Mar
05
2010
The Quants
Along with On the Brink and Too Big to Fail, The Quants is the third book on the list of bestsellers this year that has attempted to make sense of the recent economic downturn. I suspect it will not be the last. On the Brink told the story from Treasury Secretary Henry Paulson’s perspective while Too Big To Fail looked at it through a wide lens. Scott Patterson’s The Quants takes a different approach altogether, looking at the role played by the quants–the quantitative analysts.
When you read of hedge funds, ATQs, statistical arbitrage, credit default swaps and so many of the other terms that have very suddenly found their way into common parlance, you are speaking of the work of quants. Quantitative analysts are mathematicians or physicists or people from related disciplines who have found a role to play in the world of economics. The Times says, “Seduced by a vision of mathematical elegance underlying some of the messiest of human activities, they apply skills they once hoped to use to untangle string theory or the nervous system to making money.” Seeing the world markets as akin to the universe, a mystery to be solved, they set out to construct impossibly complex formulas and algorithms that can turn money into more money.
Yes, they can turn money into more money. But they can also turn credit into money and risk into money and pretty much everything else into money. The problem is that much of the wealth they were able to produce at the end of this process was created by borrowing billions and by increasing leverage to dangerous levels. Much of it was a very elaborate kind of fiction, a giant bubble just waiting to be deflated. Though many quants were convinced that the formulas were foolproof and that the flow of money could never dry up, the events of 2007 and 2008 proved them wrong. Suddenly the truth they thought they knew was reversed and recklessly-constructed edifices came crashing down. Hundreds of billions of dollars evaporated overnight and very nearly took world economies with them. And I am left asking, if money can vanish into thin air, did it really and truly exist in the first place? What exactly was it that these people were creating?
In this book the author writes often of the ultimate quest of the quants. The quants, more than anything else, want to discover the Truth. Truth, in their lexicon, describes the mathematical knowledge that would once and for all settle how the markets work. They want to solve the markets just as they’ve solved the Rubic’s Cube or the game of Blackjack. They pursue this Truth with abandon at times, pursuing it as one might devote oneself to a deity or, worse, a functional deity such as an addiction. Their Truth is their god.
It seems to me that at the heart of the work of the quants is the age-old combination of obsession and greed. In their world, making money is not a means to an end, but is an end in and of itself. They do not create anything beyond money and offer nothing beyond the fabrication of wealth. They are, essentially, gamblers. And throughout this book Patterson shows how many of these men turned first to gambling and only later to the ultimate poker game of Wall Street. Many of these quants are notorious gamblers still, finding the old thrill at the tables or at the trading desk.

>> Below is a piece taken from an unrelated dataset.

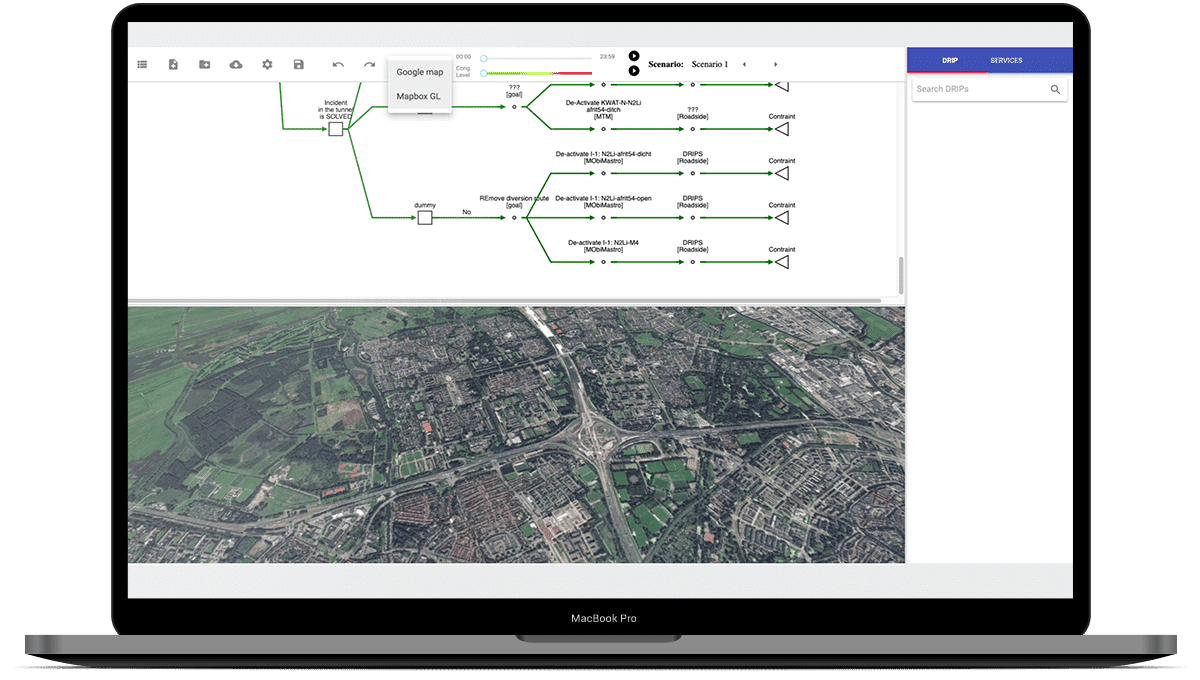Save the scenario using the save icon
1200x680 pixels.
click(x=299, y=64)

As much as Too Big to Fail or On the Brink, The Quants shows just how close we were to a complete economic meltdown. And more than those other books, it shows how greed–unbridled greed combined with a worldview that treats life as if it is a kind of game–was at the heart of so much of it. A small handful of utterly brilliant individuals proved themselves hopelessly, utterly foolish. They gambled with their own money, they gambled with other people’s money, and they gambled with the world economy. In the end, only providence saved us from an epic disaster.
In The Quants Patterson neatly combines the biographical with the economic, tying together the stories of the quants themselves with the work they did and the economic turmoil they caused. It combines into an intriguing combination that makes the book a joy to read. Though the subject matter can at times be difficult and obscure, Patterson makes it accessible and enjoyable. I highly recommend this one.
Verdict: Read it if you are even the least bit intrigued by the subject matter.